Morgan Kim, who served as deputy chief of staff of the Ethics Committee in the last Congress and lead attorney on the case against Rep. Maxine Waters (D-CA), was recently hired by Republicans on the Natural Resources panel and is now working full-time there, two House aides confirmed for TPM Thursday.
Kim and another attorney on the case, Stacey Sovereign, were placed on indefinite administrative leave from the Ethics Committee in November amid charges and counter charges that they mishandled the Waters case, and after crossing swords with the then-Democratic leadership of the panel over just how hard and broadly to pursue the case against Waters.
The fate of the pair of lawyers, as well as the case against Waters, has remained in limbo every since and is leading to partisan tensions and bad blood between Republicans led by Rep. Jo Bonner (R-Al), who now chairs the ethics panel, and Democrats on the panel spilling over into the new Congress.
Now that the Natural Resources Committee has hired Kim, the Ethics Committee has removed one lingering problem, and Kim can escape the epicenter of the partisan storm. Sources said Sovereign had also resigned from the panel, leaving for greener — or at least — more pleasant pastures but did not say where or if she had landed.
Earlier this week, TPM reported that Kim had applied for a job as Broward County inspector general, according to a list of applicants compiled by the Sun-Sentinel. Apparently, she has decided to stick around on Capitol Hill at least for the short term.
But Kim’s hire by the Natural Resources Committee has done nothing to ease Democratic concerns. That panel is chaired by Rep. Doc Hastings (R-Wash.), who long-term ethics observers will remember was installed by then-Speaker Dennis Hastert’s (R-IL) in 2005 as the Ethics Committee chairman after Hastert cleaned House and ousted Rep. Joel Hefley (R-CO).
Hefley had angered Hastert and other Republicans when the panel publicly admonished then-Majority Leader Tom DeLay (R-TX) for a series of ethics violations, and Democrats viewed Hastings as the man installed to do the GOP leadership’s bidding.
This is not the first time Hastings has taken in an Ethics Committee staffer. For the last few years, Hastings and the Natural Resources Committee has employed Todd Ungerecht as either a personal staffer for Hastings or a Natural Resources committee aide at the same time Ungerecht was serving as a ranking member’s counsel to the Ethics Committee.
Ungerecht has served the two masters since February 2007 when Hastings still chaired the panel, according to House employment records on www.legistorm.com. Sometime last year, he was replaced by Kelle Strickland, who worked for Bonner’s personal office before joining the ethics committee full-time.

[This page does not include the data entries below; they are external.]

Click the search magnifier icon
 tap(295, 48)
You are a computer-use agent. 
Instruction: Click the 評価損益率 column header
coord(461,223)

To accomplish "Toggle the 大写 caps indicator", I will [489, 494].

At first, Ungerecht earned the vast majority of his salary from the Ethics Committee, but that ratio has flipped in the last year to the Natural Resources Committee or Hastings doling out the lion’s share of his $155,000 pay. Of that amount, the ethics panel paid roughly one third last year, with Hastings and the Natural Resources Committee picking up the rest.
Committees and House offices can share staffers and many do. It is routine for the top counsels for the ranking member of the Ethics Committee to receive a portion of their salaries from the ranking member’s personal office and the rest from the ethics panel.

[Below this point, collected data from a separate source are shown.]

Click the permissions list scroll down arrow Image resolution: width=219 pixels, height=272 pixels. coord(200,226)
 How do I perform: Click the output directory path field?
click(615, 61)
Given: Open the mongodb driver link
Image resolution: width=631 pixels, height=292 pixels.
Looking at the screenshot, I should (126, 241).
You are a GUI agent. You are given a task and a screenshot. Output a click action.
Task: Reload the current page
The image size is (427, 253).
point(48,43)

But the Ethics Committee is the only panel in which most staffers are considered non-partisan, unlike the Natural Resources Committee where Democrats and Republicans regularly clash on environmental and other divisive issues. The dual role on a partisan committee and the Ethics Comeittee poses conflict-of-interest issues or at least raise questions about his ability to pivot to a nonpartisan setting, Democratic aides said.

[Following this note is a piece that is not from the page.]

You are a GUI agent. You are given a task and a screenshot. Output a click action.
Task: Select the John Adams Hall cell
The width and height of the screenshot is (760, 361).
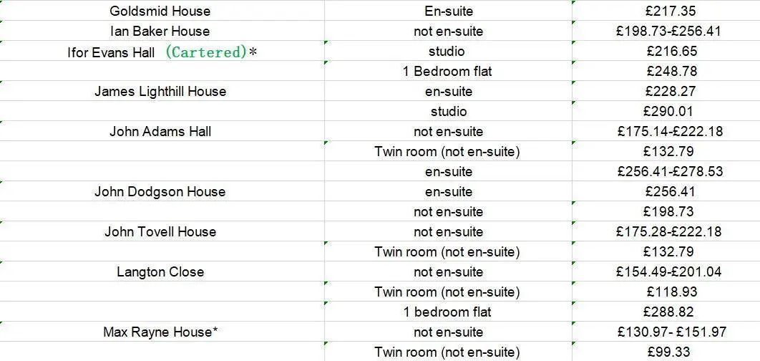pos(160,131)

Last year, Ungerecht served as counsel to Hastings in his role as the ranking member of the investigative subcommittee that looked into the case against Rep. Charles Rangel (D-NY) for 21 months, eventually charging Rangel with 13 violations for a string of ethics rule infractions. After months of Rangel publicly trying to beat back the allegations, the full House censured him in early December.
Upon learning of his role during that same time as a Natural Resources Committee staffer, one Democratic aide questioned his ability to remain impartial in the case.
“I don’t understand how you can serve as a senior counsel on a very partisan committee at the same time you’re investigating a case against a very senior Democrat …,” the Democratic staffer told TPM. “There’s no way you can remain impartial. It makes no sense to me.”
The Natural Resources Committee now lists Ungerecht as director of Northwest energy and environmental policy and senior counsel.
A Natural Resources Committee spokeswoman said she could not immediately answer TPM’s questions because they involved personnel issues.
Hastings first hired Kim during his tenure as chairman of the panel, and she served as the lead investigator on the House page scandal of late 2006 before leaving for a stint at the Justice Department’s Office of Inspector General. In late December 2009, the panel hired her back as deputy chief counsel, but this time under the leadership of Democratic Chair Zoe Lofgren (D-CA).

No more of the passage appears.